The string "Open" appears in some lines of the entries that follow; copy each such line.

> Data records:

== Segment start ==

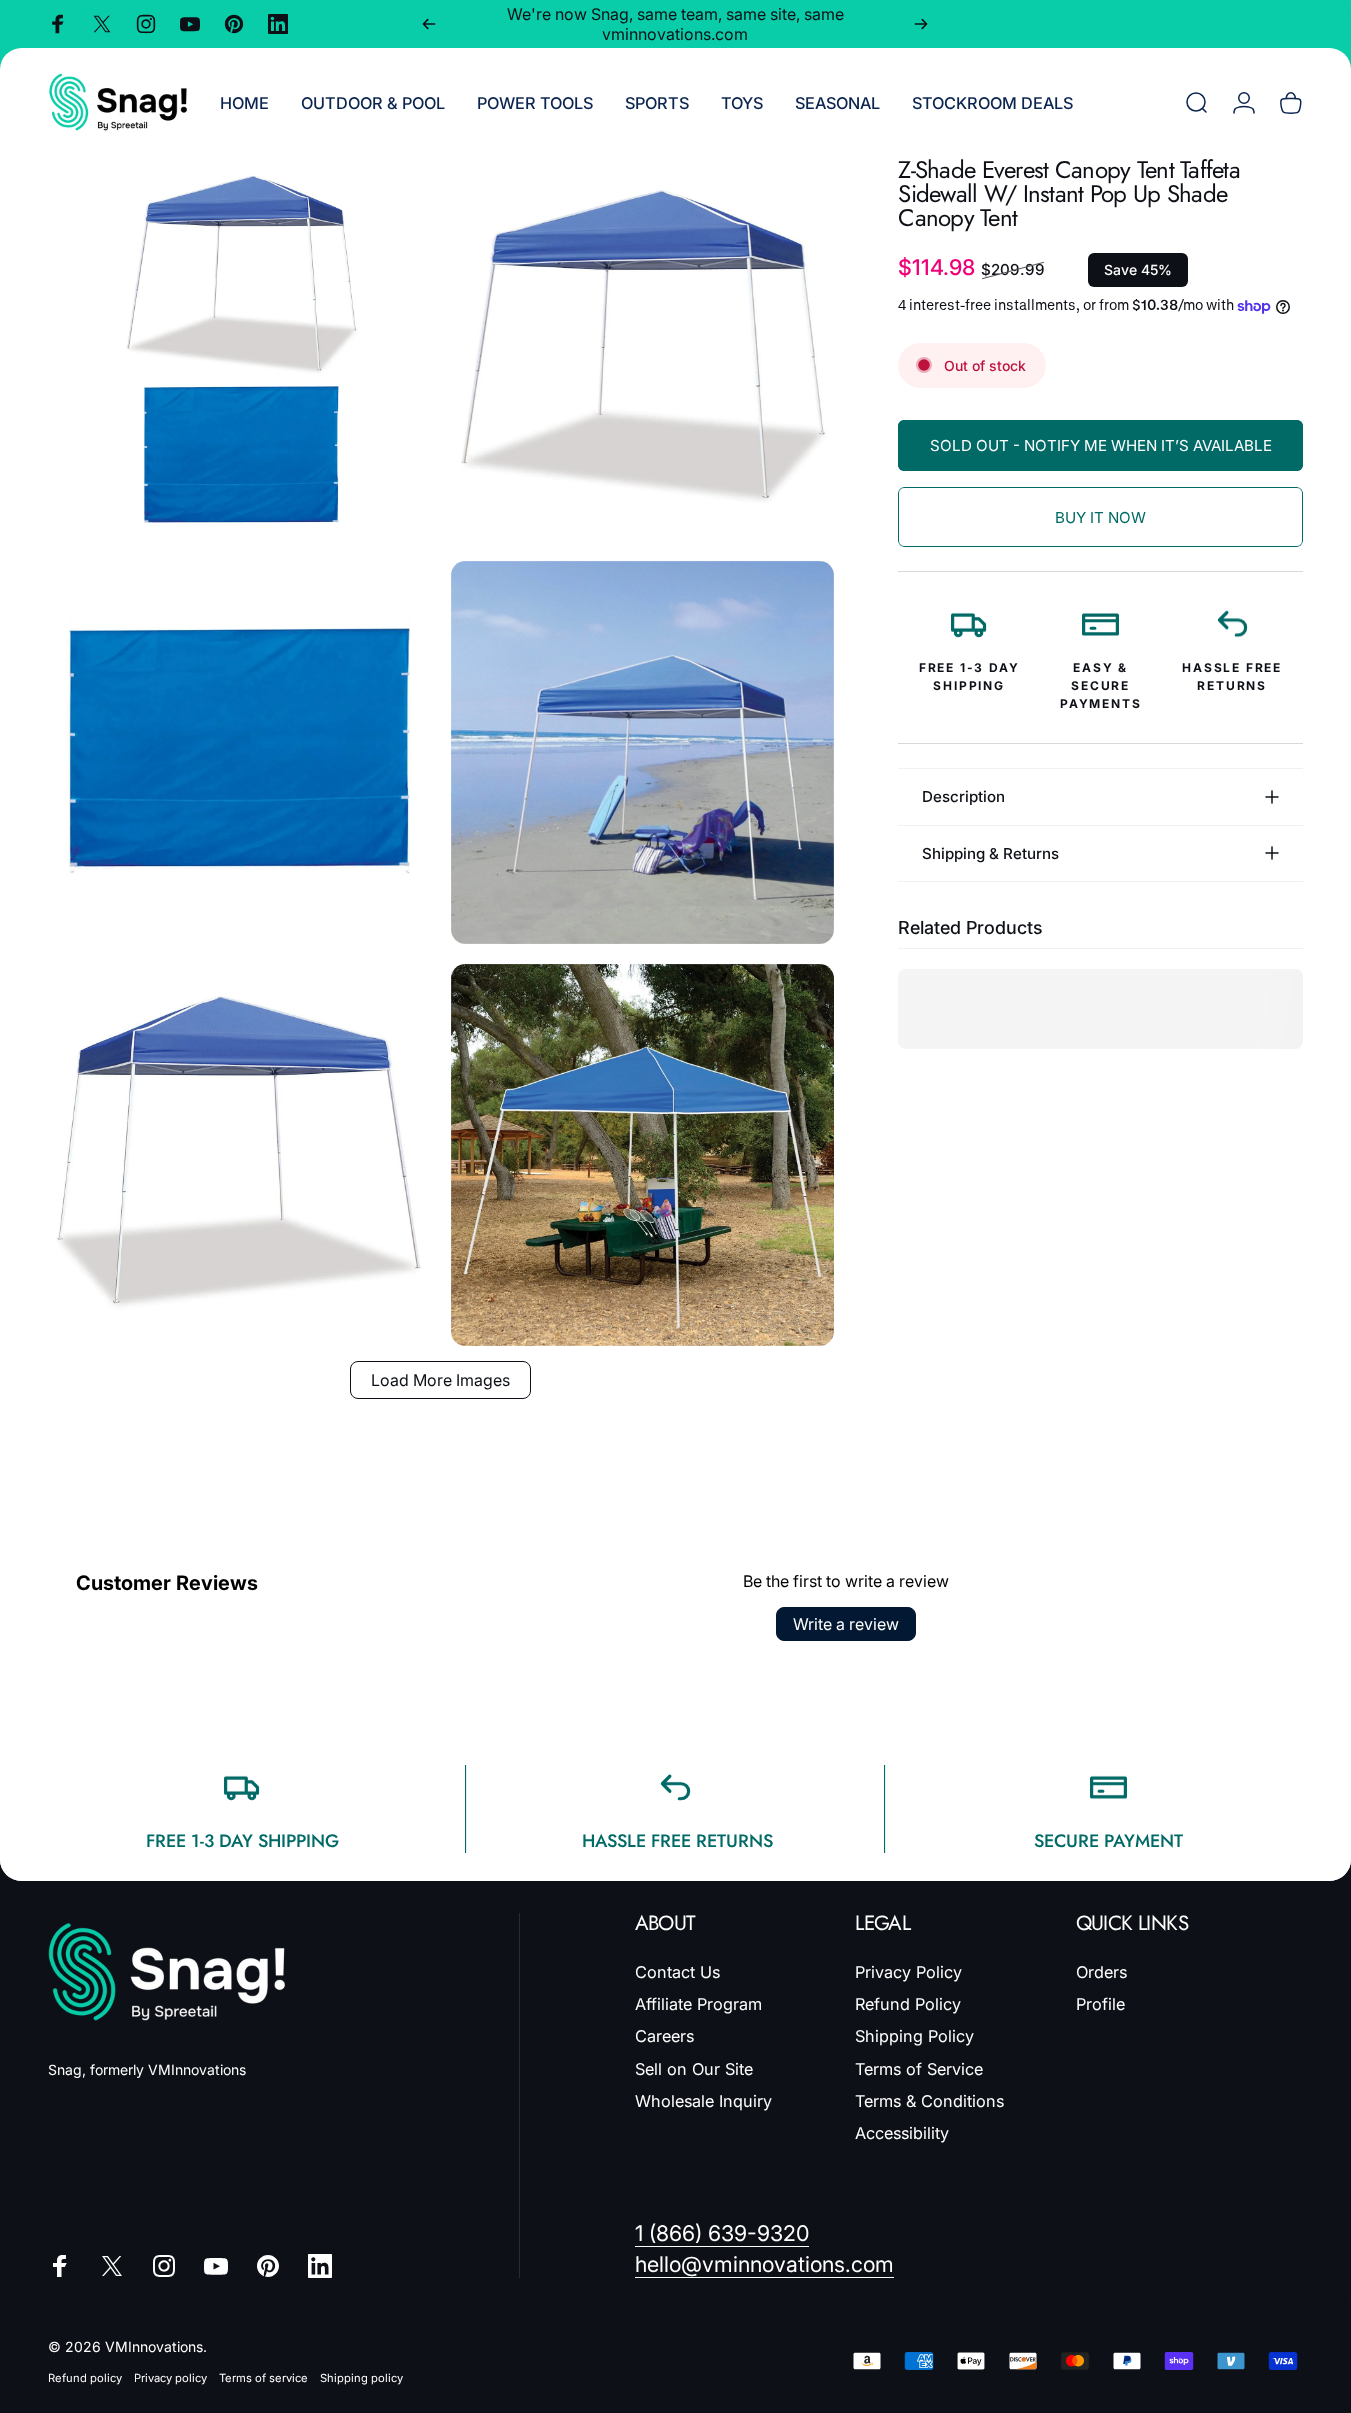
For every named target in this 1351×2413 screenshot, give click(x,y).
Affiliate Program (698, 2004)
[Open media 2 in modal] (642, 349)
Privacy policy (170, 2378)
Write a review (846, 1624)
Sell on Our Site (694, 2069)
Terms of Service (919, 2069)
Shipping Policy (914, 2036)
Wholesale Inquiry (703, 2101)
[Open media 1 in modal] (239, 349)
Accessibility (902, 2133)
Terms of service (263, 2378)
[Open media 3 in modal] (239, 752)
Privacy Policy (908, 1972)
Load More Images (440, 1380)
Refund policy (85, 2378)
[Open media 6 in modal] (642, 1155)
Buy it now (1100, 517)
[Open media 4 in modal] (642, 752)
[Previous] (429, 24)
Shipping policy (361, 2378)
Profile (1100, 2004)
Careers (664, 2036)
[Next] (921, 24)
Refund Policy (908, 2004)
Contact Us (677, 1972)
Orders (1101, 1972)
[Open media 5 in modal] (239, 1155)
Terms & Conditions (929, 2101)
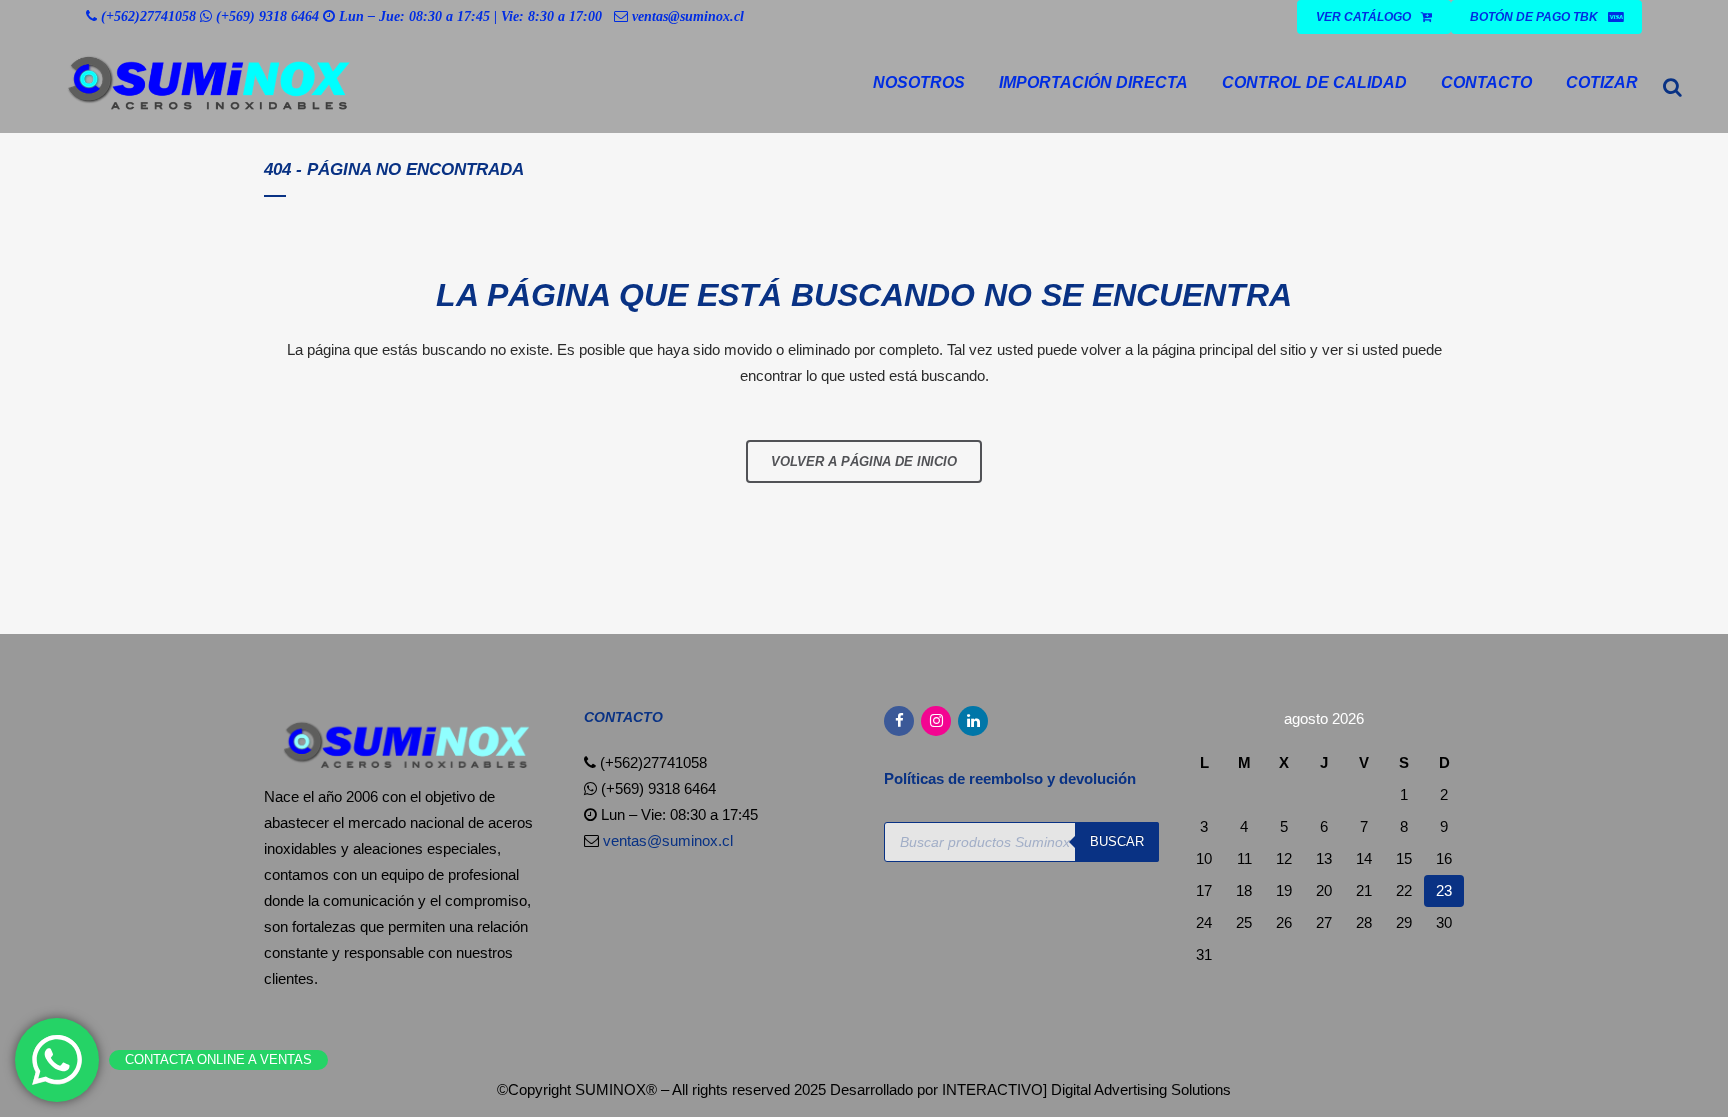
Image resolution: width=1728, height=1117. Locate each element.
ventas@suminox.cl (688, 16)
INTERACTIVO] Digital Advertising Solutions (1086, 1089)
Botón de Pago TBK (1534, 17)
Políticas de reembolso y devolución (1012, 778)
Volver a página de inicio (864, 461)
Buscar (1117, 841)
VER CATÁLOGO (1363, 17)
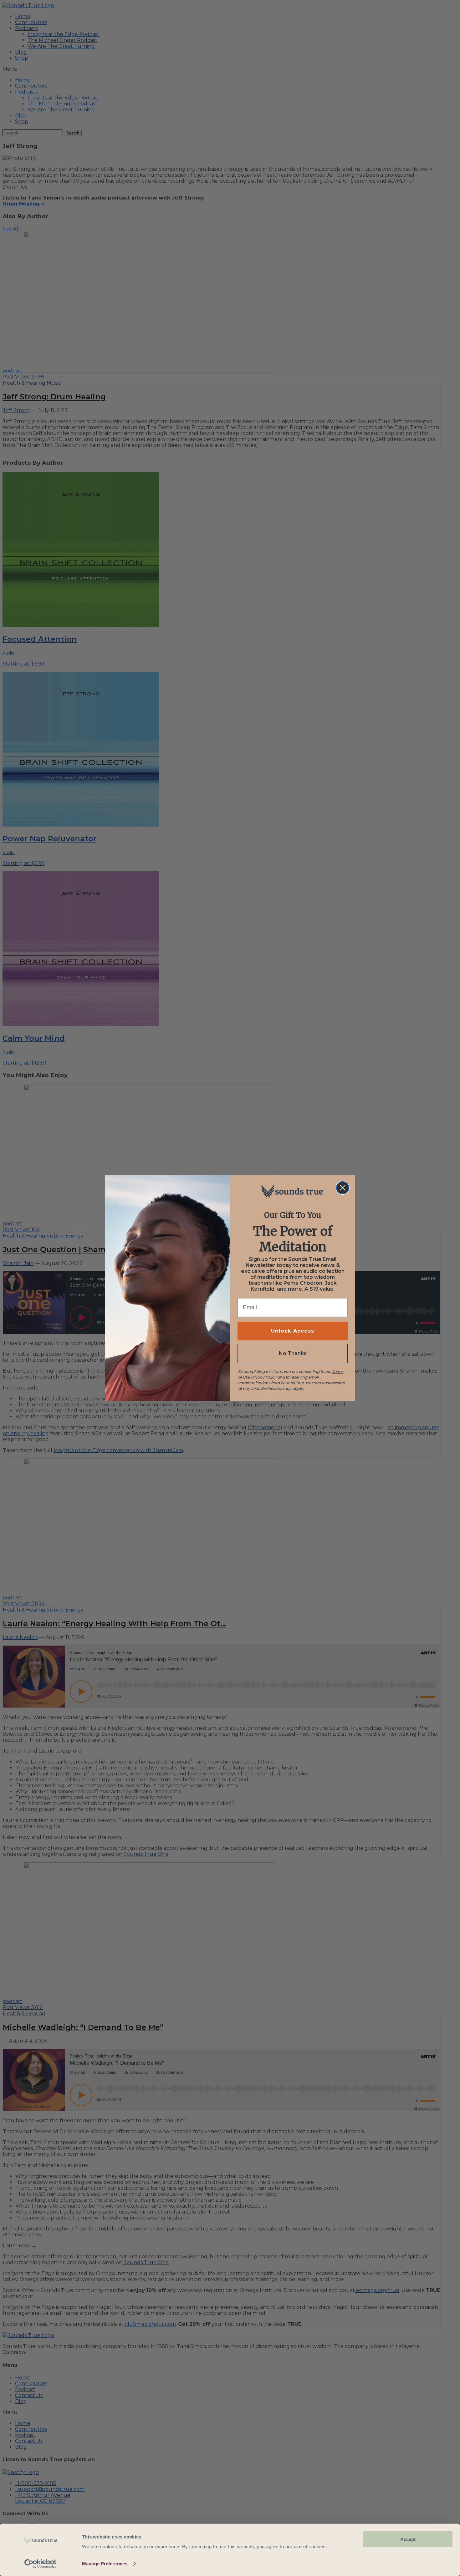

== Segment end ==

> Exercise output:
[Open media 2 in modal] (642, 349)
[Open media 1 in modal] (239, 349)
[Open media 3 in modal] (239, 752)
[Open media 6 in modal] (642, 1155)
[Open media 4 in modal] (642, 752)
[Open media 5 in modal] (239, 1155)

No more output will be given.